◆ Compito assegnato ◆
Nel brano su Shaqiri individui ogni parola scritta con l'iniziale maiuscola e le riporti nell'ordine in cui compaiono.

*** Brano riportato ***

Shaqiri ha qualcosa del genio, è innegabile, ma nulla dell’irrequietezza che lo potrebbero consegnare alla storia del calcio alla stregua di qualche suo più illustre collega. Geniale, ogni tanto, e incostante. Non certo sregolato, pur conoscendone la passione per il cibo della famosa catena di fast food, tenuta però sotto controllo per stare al passo con la dieta imposta agli sportivi di un certo livello (l’episodio dell’aquilotto contro la Serbia ai Mondiali di Russia altro non fu che una provocazione fuori luogo, ci vuole ben altro per farne un “bad boy” del calcio). Niente di sregolato, no, solo l’apparizione regolare dell’incostanza di rendimento lungo una carriera piena di promesse, alcune delle quali non mantenute.

*** Dati mostrati ***

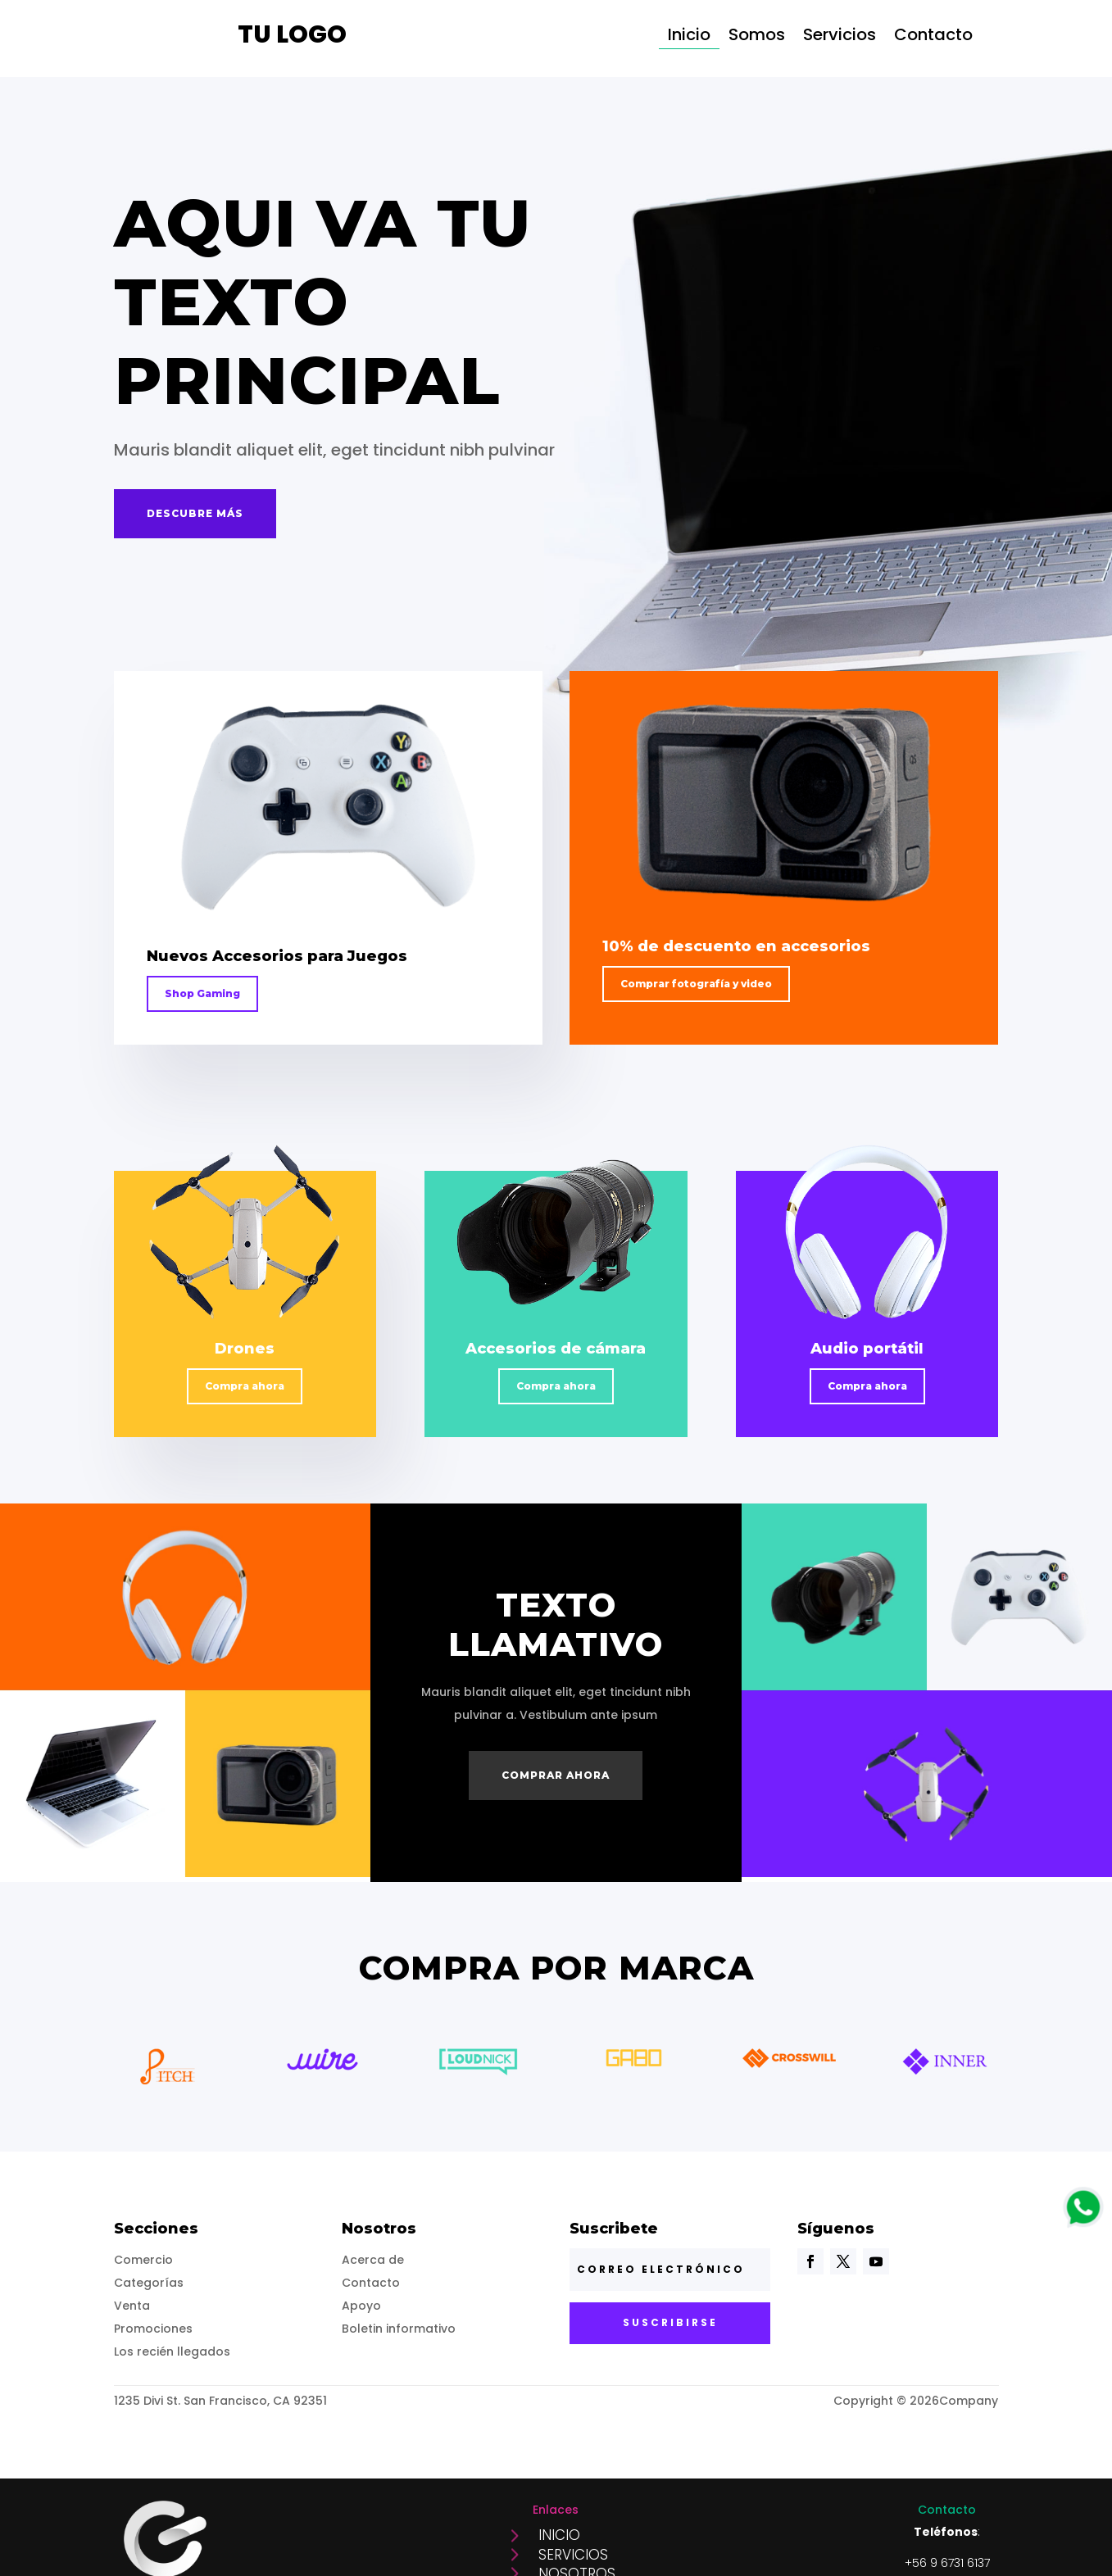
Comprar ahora (556, 1775)
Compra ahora (244, 1386)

***

◆ Risposta completa ◆
Shaqiri, Geniale, Non, Serbia, Mondiali, Russia, Niente